### Extracted text ###

# XJ Check Engine



## SeaSalt (Apr 29, 2002)

Check engine light just came on my XJ.  What should I do?


----------



## BubbaBlue (May 11, 2004)

You have to take it somewhere so they can read the computer error code. Could be lots of things. Emissions sensor, gas cap loose, who knows? Most of the time it has something to do with the emissions system.

Heard you can get it checked for free at an Auto Zone or Advance Auto, but I've never used them.
.


----------



## 1BadF350 (Jul 19, 2006)

Check your engine of course.


----------



## surfcast (Nov 7, 2006)

They will ..I've had them do it at Advance before..Mine turn out to be those pesky O2 sensors.


----------



## Mullet Breath (Nov 15, 2006)

*gas cap*

I'm sure you know this, but if your gas cap is not turned enough to click a few times, or the cap's gasket goes bad it will cause that. If you, haven't try twisting your cap a few clicks, disconnect the battery a few minutes then hook it back up and see if it goes away. Just a thought for you, and a heads up to anyone who doesn't know that.

### Dataset excerpt ###

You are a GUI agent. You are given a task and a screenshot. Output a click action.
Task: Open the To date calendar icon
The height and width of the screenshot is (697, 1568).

###

* **What the task requires**: In the check engine thread, translate this sentence into Spanish: "Most of the time it has something to do with the emissions system."

* **Answer to this problem**: La mayoría de las veces tiene algo que ver con el sistema de emisiones.